This skill provides practical strategies for managing LLM context windows to prevent token overload, context rot, and lost information. It focuses on summarization, targeted trimming, routing between models, and preservation of critical signals like recency and primacy. The goal is to maximize useful context while controlling cost and latency.

How this skill works

The skill inspects conversation history, metadata, and system state to decide what to keep, compress, or discard. It applies selective summarization for middle-history, trims low-value tokens, and routes large-context needs to models designed for long windows.
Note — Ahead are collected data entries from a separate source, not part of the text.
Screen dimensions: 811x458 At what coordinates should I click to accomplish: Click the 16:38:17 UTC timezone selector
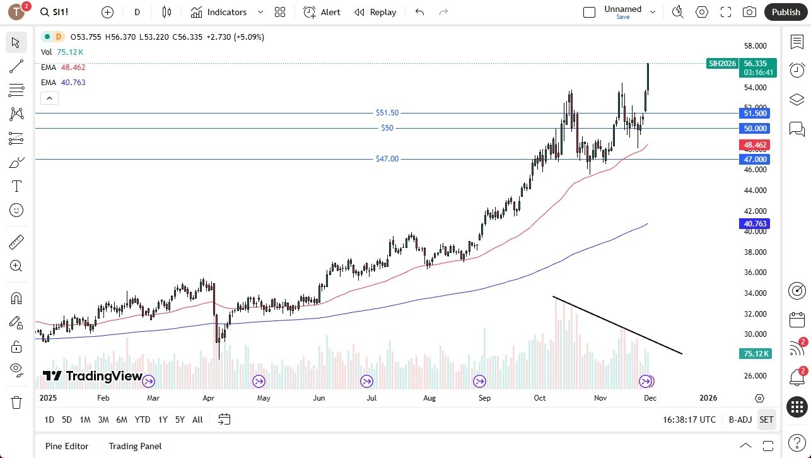[x=689, y=420]
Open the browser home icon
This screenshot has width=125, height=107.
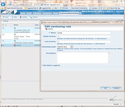coord(117,5)
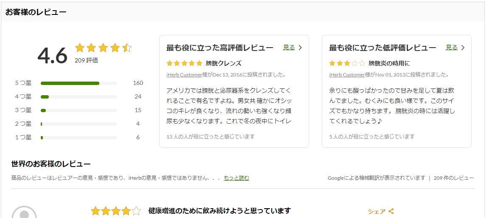Open iHerb Customer profile on Nov 01, 2013 review
Image resolution: width=487 pixels, height=218 pixels.
(x=347, y=75)
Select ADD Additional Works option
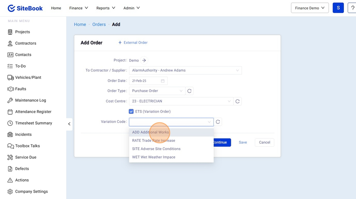 point(151,132)
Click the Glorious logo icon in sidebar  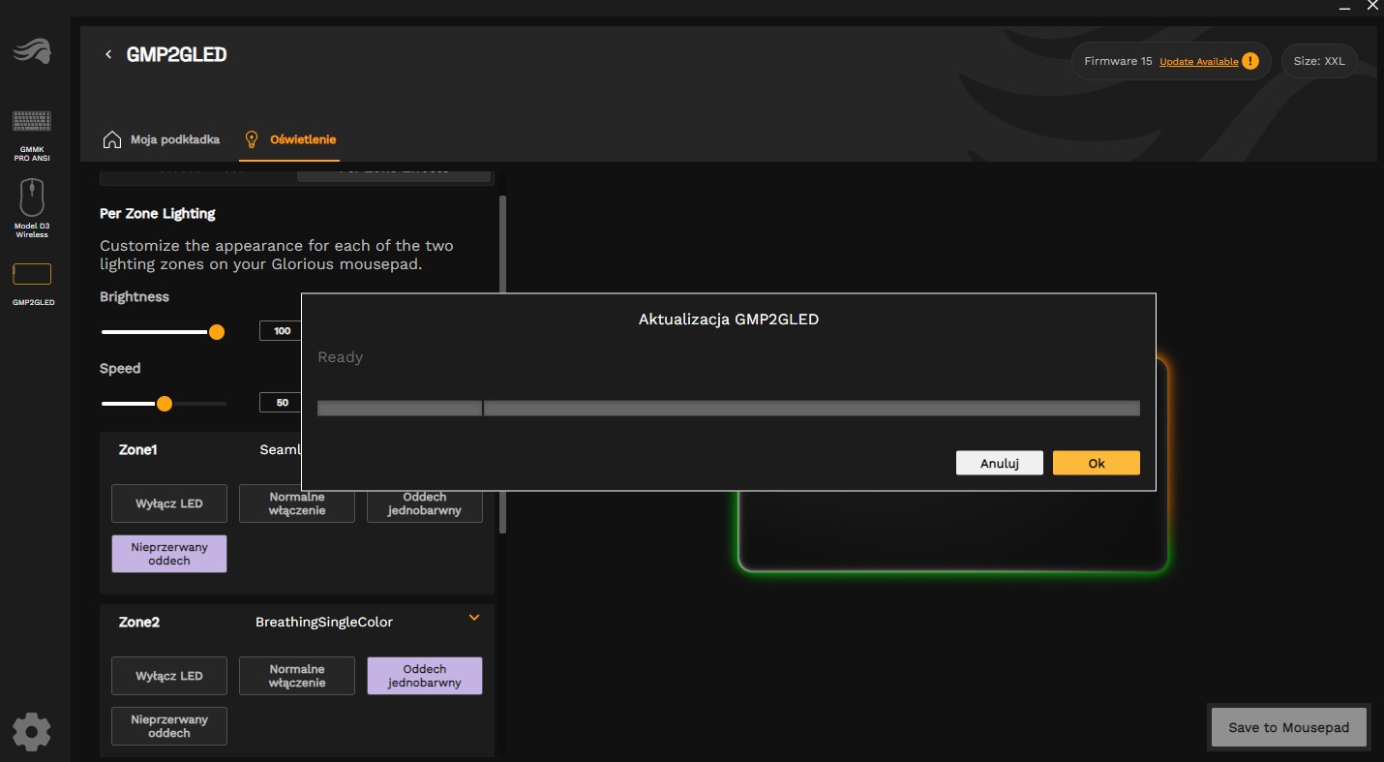[x=32, y=51]
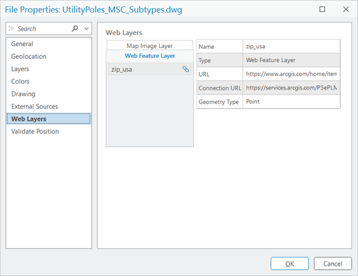Click the URL value field
The height and width of the screenshot is (276, 358).
click(x=291, y=74)
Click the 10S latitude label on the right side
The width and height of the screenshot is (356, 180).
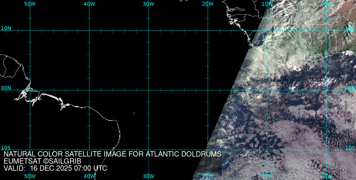click(x=350, y=148)
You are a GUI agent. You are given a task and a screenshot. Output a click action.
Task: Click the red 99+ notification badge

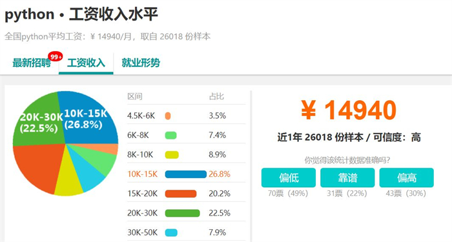tap(56, 57)
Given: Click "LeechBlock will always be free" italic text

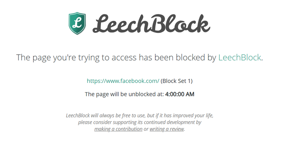Looking at the screenshot, I should pyautogui.click(x=102, y=115).
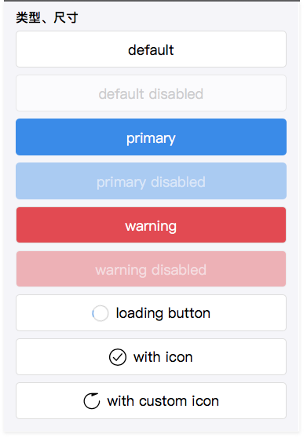Image resolution: width=307 pixels, height=438 pixels.
Task: Tap the "loading button" text label
Action: (x=163, y=313)
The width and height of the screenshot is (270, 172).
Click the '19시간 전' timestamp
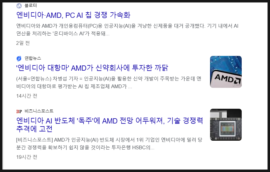(27, 157)
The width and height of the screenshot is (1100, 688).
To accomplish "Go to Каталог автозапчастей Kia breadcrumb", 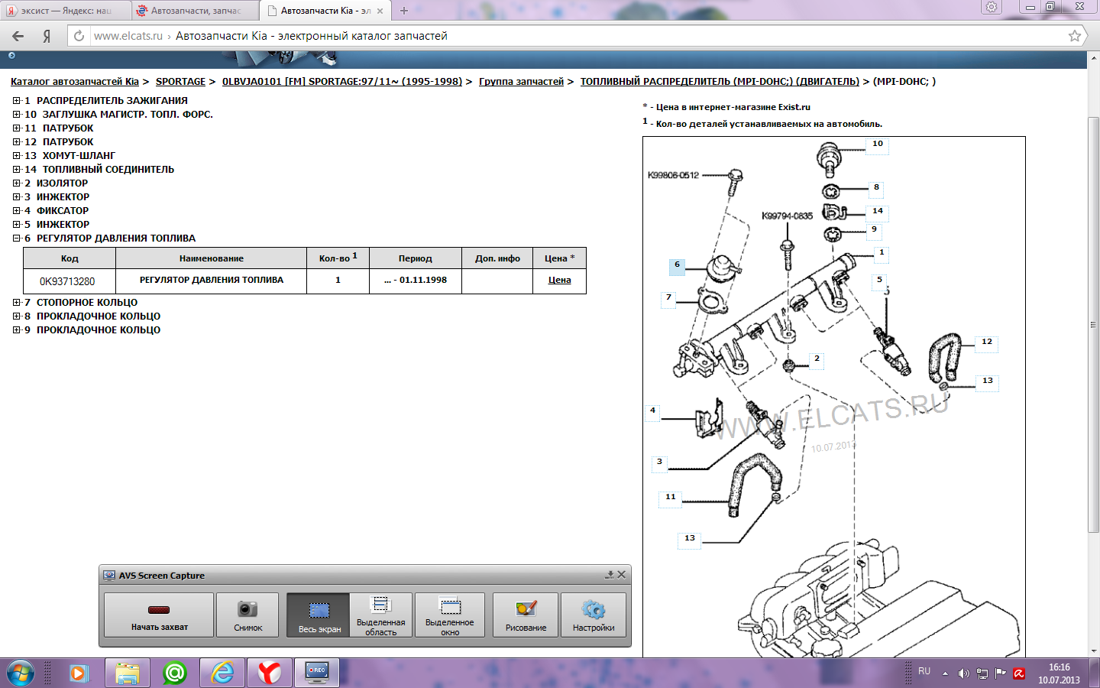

It also monitors token usage and flags risky patterns like repeated context drift.

When to use it

  • When conversations approach token limits or show degraded relevance
  • When building multi-turn agents that must retain facts across long dialogs
  • When cost or latency grows due to excessive context sizes
  • When you need to combine short-term chat state with long-term memory or knowledge
  • When migrating to models with different context capacities

Best practices

  • Treat context as a scarce resource: prioritize and rank information by actionability
  • Preserve primacy and recency: ensure the most important info appears at the start or end of context
  • Summarize middling history rather than naive truncation to retain intent and facts
  • Route large or archival context to specialized long-window models and keep local queries on fast short-window models
  • Continuously monitor token usage and set automated thresholds for summarization or rollover
  • Validate strategies with real conversations and edge-case tests, not only synthetic prompts

Example use cases

  • Customer support agent that summarizes a user’s multi-day interaction to keep key facts while freeing tokens
  • A code-assistant that routes large repository context to a long-window model and keeps the IDE chat on a smaller, cheaper model
  • A multi-channel virtual assistant that trims redundant system messages and compresses them into a single digest
  • A compliance workflow that maintains essential transaction facts at the context edges while archiving older details
  • A QA pipeline that flags context rot by measuring drift between user goals and retrieved context

FAQ

Should I always summarize instead of truncating?

Prefer summarization for preserving meaning; truncate only when content is low-value or clearly redundant.

How do I choose when to route to a long-window model?

Route when required context exceeds your short-model’s capacity and the extra tokens materially affect outputs; use cost/latency thresholds to decide.